→ **REQUIRED WORK**
• A. Using the passage on women and strength, decide whether each statement agrees with it: (i) the passage names 3 things women like to say to each other; (ii) the passage says women's strength shows mainly in heroic spurts; (iii) the passage says the culture evolved with female comfort in mind more than male comfort. Answer yes or no for each and quote the deciding words.
• B. Write out the stretch of the passage on women and strength from "But I also want" through "than female comfort.".
• C. Write what comes next in the passage on women and strength, starting after its final sentence.

--- Begin DOCUMENT SEGMENT ---

So, I’d like to start a discussion and hope you continue it with those closest to you. I’m going to do that by focusing on 3 things we ladies like to say to each other; that we’re strong and beautiful and capable of anything. I really want to say that to you all, because it’s nice and true in a way, but it also is not completely true or maybe it's more true of humanity than just women, or maybe it's true but not in the way we tend to speak about it. I don't know, but it's not the whole story about women, and it's not what I want to say to you all.

Maybe women feel like we're so strong because life forces us to be strong in ways it does not for men.
Strength comes in all kinds of packages. Sometimes it’s sudden and life dependent. Sometimes it’s short term and all consuming. Sometimes it’s constant and under the surface. Sometimes it takes everything we have to give. We, all people, possess potential for all these strengths, and if you ever really need it, you will dig in and find enough of it somewhere because that is what people do.

But I also want to say that maybe we talk about strength in women so much because women so often are in that position where we are forced to find it. Not necessarily in heroic spurts but in constant subtle ways throughout our lives. Maybe the amount of strength women must conjure into everyday things is more than for men because our culture evolved with male comfort in mind more so than female comfort.

Maybe every time you choose an outfit to leave in, you have to muster a bit of fortitude about your outward appearance; about what it does and does not say about you; about how people will react to you; about the aching sadness so deeply ingrained in all of us that we do not fit within the sliver of acceptable appearance afforded women.

Maybe every time you decide to go on a date or go somewhere alone, you have to overcome all those voices inside you fueled by years of hearing how vulnerable women are and centuries of men feeling like they can prey on women without consequence, and decide to take the risk anyway.

Maybe being the ‘first’ to do a job or to be in the minority population at a job takes a ton more umph to get there, stay there, and fit in than it does for those who’ve watched people like themselves do the job for years before they join and get to be with mostly people like themselves while doing the job.

--- End DOCUMENT SEGMENT ---
--- Begin SUPPLIED RECORDS ---

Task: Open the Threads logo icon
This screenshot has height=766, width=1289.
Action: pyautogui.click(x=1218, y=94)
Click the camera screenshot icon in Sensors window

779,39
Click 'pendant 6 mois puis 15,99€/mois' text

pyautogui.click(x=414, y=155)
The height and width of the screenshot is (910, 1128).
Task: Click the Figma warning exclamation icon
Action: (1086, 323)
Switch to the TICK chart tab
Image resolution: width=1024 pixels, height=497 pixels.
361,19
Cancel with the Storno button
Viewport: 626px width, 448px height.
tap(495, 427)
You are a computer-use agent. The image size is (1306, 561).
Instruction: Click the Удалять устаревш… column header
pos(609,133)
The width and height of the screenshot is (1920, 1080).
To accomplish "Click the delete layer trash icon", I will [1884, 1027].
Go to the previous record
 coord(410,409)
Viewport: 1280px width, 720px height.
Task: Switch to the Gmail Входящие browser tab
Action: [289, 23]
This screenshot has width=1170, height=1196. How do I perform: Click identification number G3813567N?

--- End SUPPLIED RECORDS ---

→ **TASK RESULTS**
• A.
(i) Yes: "I’m going to do that by focusing on 3 things we ladies like to say to each other"
(ii) No: "Not necessarily in heroic spurts but in constant subtle ways throughout our lives."
(iii) No: "our culture evolved with male comfort in mind more so than female comfort."

• B.
But I also want to say that maybe we talk about strength in women so much because women so often are in that position where we are forced to find it. Not necessarily in heroic spurts but in constant subtle ways throughout our lives. Maybe the amount of strength women must conjure into everyday things is more than for men because our culture evolved with male comfort in mind more so than female comfort.

• C.
Maybe we’ve been trained in ways boys were not to notice and accommodate and feel responsible for others, and so we are more often in the position of taking on the everyday drudge of putting others’ emotional comfort and well-being in front of your own,

And Maybe all that takes some endurant strength,

And Maybe women tend to bear this burden far more than the husbands, boyfriends, fathers, brothers and male co-workers in their lives.

Maybe we mostly don’t even notice that we are gathering strength for these things because we just do it. We just get on with our lives, but maybe it’s more draining than we realize, and maybe the next generation of men and women deserve better. So, maybe we should try an recognize this and acknowledge it more openly.

Maybe you're not actually beautiful and maybe that matters too much
I don’t want to tell you that you are all beautiful either. You probably look fine – and a bit better than that if you put work into it. What I want to say is that looking fine is, well, fine, and that we don’t all have the power of great beauty just like we don’t all have the power of great athleticism or great artistry.

It’s fine. You're fine, and I wish beauty wasn't so important that we feel we need to make sure every woman thinks she's beautiful.

I also want to say that I know it’s also in many ways not fine; that the pressure to look a certain way is so very heavy and the repercussions for not doing so are sometimes so severe and painful that the question of a woman’s beauty is not something to be sloughed off so simply. I also want to say that although this affects all women, even the most supermodelly among us, some of us get harshly confronted with their beauty-standard inadequacies more than others, and it sucks, and it starts to scar and twist us in a variety of ways from a very young age. And it’s not just men or ‘others’ or ‘culture’ that make it this way. Just because we are women doesn’t make us immune to the hatefulness toward women’s appearance we see all around us growing up. We often become the aggressors to other women (and certainly to ourselves), sometimes in silence and sometimes out loud and sometimes even with what we feel is good intent.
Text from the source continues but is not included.